Tak to SRR Adam Warzecha nie zadając sobie trudu sklecenia choćby jednego pytania w celu wyjaśnienia wątpliwości, rezygnując z wysłuchania stron oraz oddalając wniosek dowodowy i z przeprowadzenia eksperymentu, polegając na swojej wątpliwej znajomości samochodu (czytaj żadnej) i nie najlepszej pamięci oddalił powództwo twierdząc za pozwanym, który to w odpowiedzi na pozew kolejny już raz zmienił argumentację i odwołał się tym razem do § 827 Kpc., że dopuściłem się rażącego niedbalstwa.

 

Dla przypomnienia

Jak wynika z art. 328 § 2 k.p.c. uzasadnienie wyroku powinno zawierać wskazanie podstawy faktycznej rozstrzygnięcia, czyli ustalenie faktów, które sąd uznał za udowodnione, dowodów na których się oparł, i przyczyn dla których innym odmówił wiarygodności i mocy dowodowej.

Zgodnie z wyrokiem Sądu Najwyższego z dnia 12 lutego 2002 roku, sygn. akt I CKN 527/00: Ustalenie faktów, które sąd uznał za udowodnione, nie może polegać na ich wymienieniu, lecz na skonkretyzowaniu okoliczności, mających znaczenie dla oceny mocy i wiarygodności dowodów.

 

Wskazuję również, że przyjęcie jako dowód obojętnie której wersji § 6.1.1. pomijając fakt, czy mowa jest o „pokrywie silnika” czy w ogóle o jakiejkolwiek „pokrywie” oraz pomijając fakt czy mówimy o „odpowiednim zamknięciu” lub w ogóle o „zamknięciu” to nie można oddzielnie rozpatrywać wyrywkowego fragmentu, bo dopiero spełnienie się całego zdarzenia daje podstawę do jakiejkolwiek odmowy.                                                                                                                     „ Z zakresie ubezpieczenia nie mieszczą się i nie są objęte ochroną ubezpieczeniową szkody powstałe w okresie ubezpieczenia, jeżeli zostały spowodowane przez właściciela lub użytkownika samochodu, o ile osoby te nie zamknęły odpowiednio drzwi lub pokrywy silnika, w następstwie czego elementy te uległy uszkodzeniu wskutek samoczynnego otwarcia się podczas jazdy”
-- -- --
» Zadania do rozwiązania
A. Odpowiedz na podstawie wybranego fragmentu:
(i) Do którego paragrafu Kpc odwołał się pozwany w odpowiedzi na pozew?
(ii) Z którego dnia pochodzi wyrok Sądu Najwyższego o sygnaturze I CKN 527/00?
(iii) Z którego przepisu k.p.c. wynika, co powinno zawierać uzasadnienie wyroku?
B. Zmień w wybranym fragmencie „rażącego niedbalstwa” na „rażącej niedbałości” i podaj tekst między słowami „Tak to SRR Adam” a „i mocy dowodowej.”, włącznie z nimi.

» Wiersze danych
-- -- --
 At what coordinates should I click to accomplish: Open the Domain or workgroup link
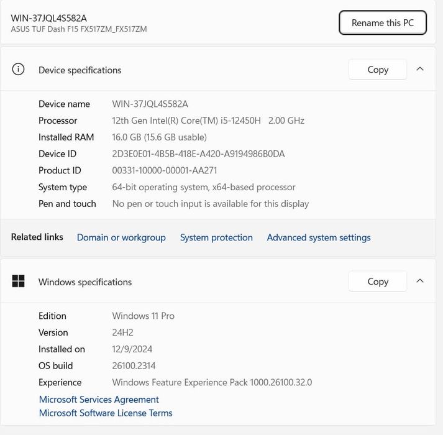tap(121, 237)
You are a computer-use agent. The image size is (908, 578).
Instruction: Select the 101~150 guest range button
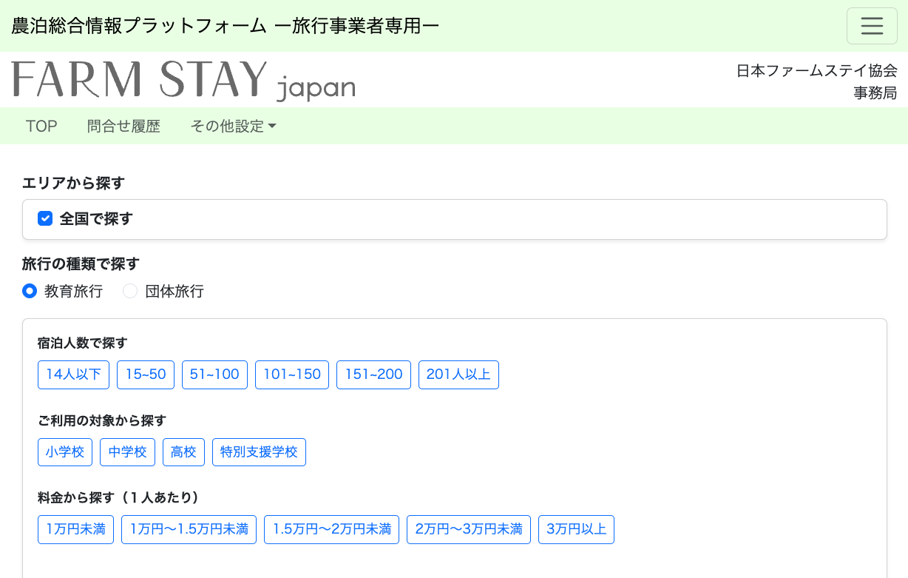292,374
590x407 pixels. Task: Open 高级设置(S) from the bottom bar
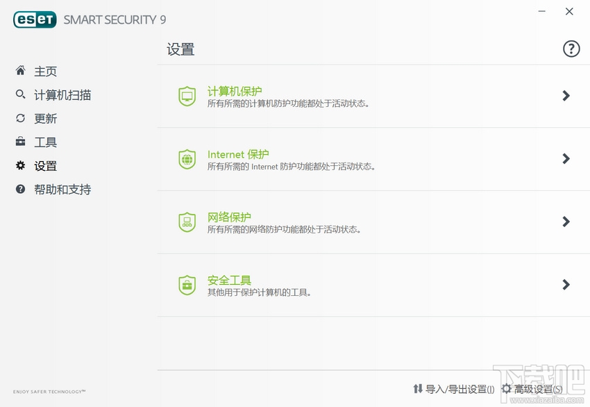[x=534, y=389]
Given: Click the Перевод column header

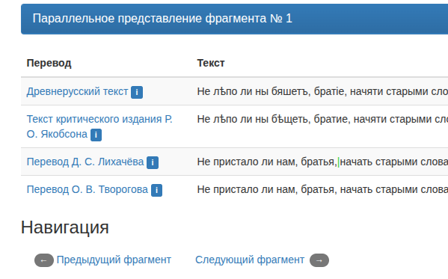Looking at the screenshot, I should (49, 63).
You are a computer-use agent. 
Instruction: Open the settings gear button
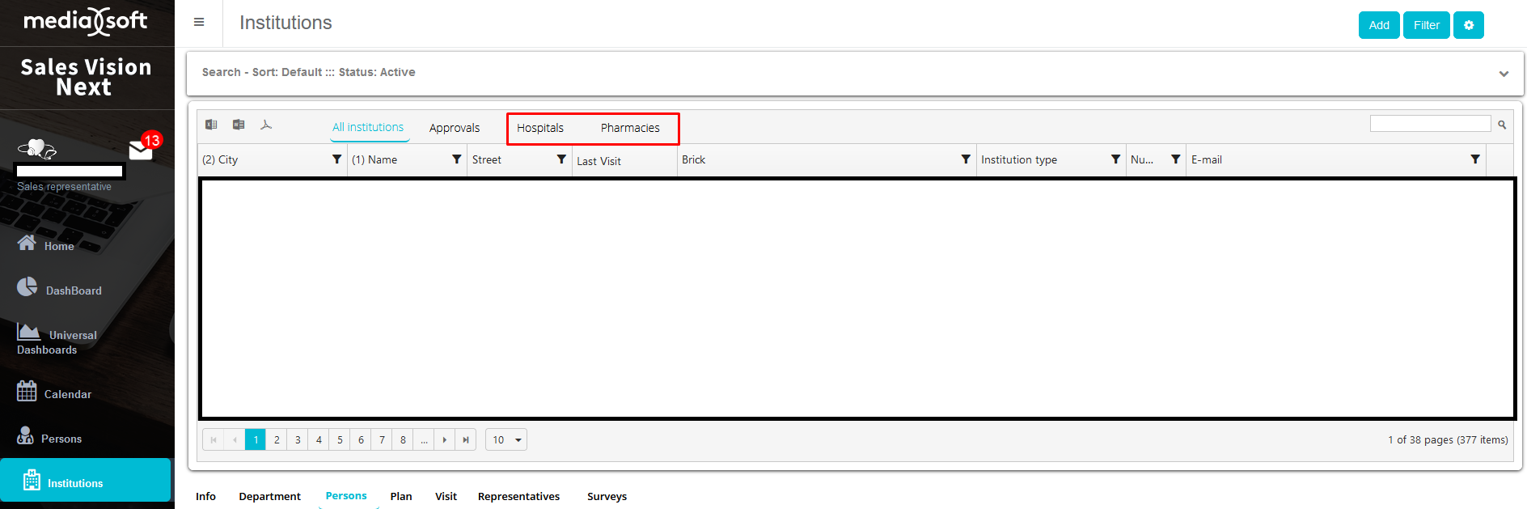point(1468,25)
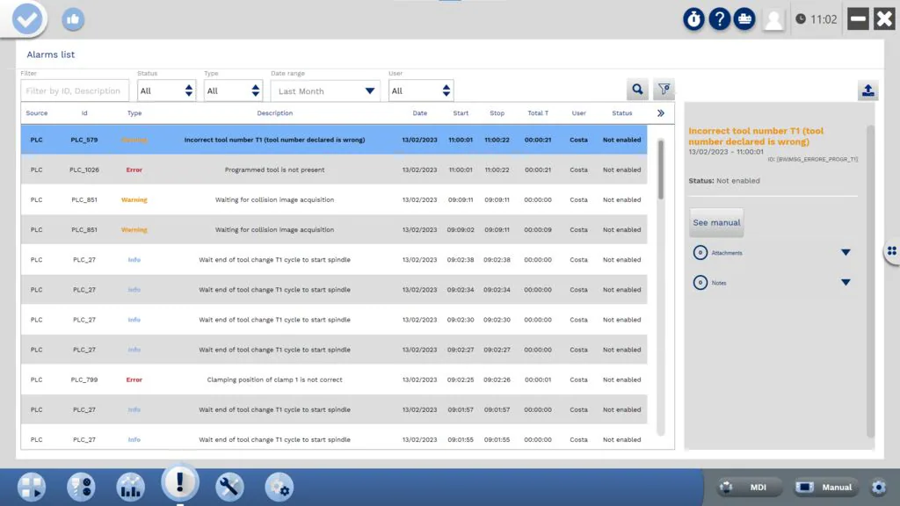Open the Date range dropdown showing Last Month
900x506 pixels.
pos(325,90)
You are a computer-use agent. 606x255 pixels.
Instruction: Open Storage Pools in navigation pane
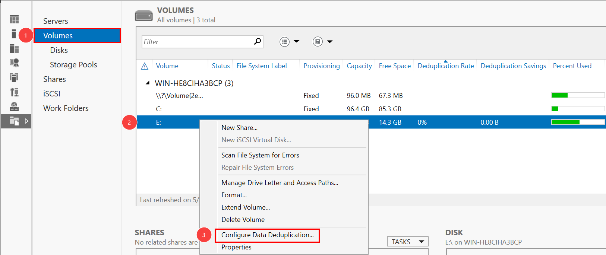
-- -- --
» Odpowiedzi do zadań
A.
(i) Do § 827 Kpc.
(ii) Z 12 lutego 2002 roku.
(iii) Z art. 328 § 2 k.p.c.

B.
Tak to SRR Adam Warzecha nie zadając sobie trudu sklecenia choćby jednego pytania w celu wyjaśnienia wątpliwości, rezygnując z wysłuchania stron oraz oddalając wniosek dowodowy i z przeprowadzenia eksperymentu, polegając na swojej wątpliwej znajomości samochodu (czytaj żadnej) i nie najlepszej pamięci oddalił powództwo twierdząc za pozwanym, który to w odpowiedzi na pozew kolejny już raz zmienił argumentację i odwołał się tym razem do § 827 Kpc., że dopuściłem się rażącej niedbałości.

 

Dla przypomnienia

Jak wynika z art. 328 § 2 k.p.c. uzasadnienie wyroku powinno zawierać wskazanie podstawy faktycznej rozstrzygnięcia, czyli ustalenie faktów, które sąd uznał za udowodnione, dowodów na których się oparł, i przyczyn dla których innym odmówił wiarygodności i mocy dowodowej.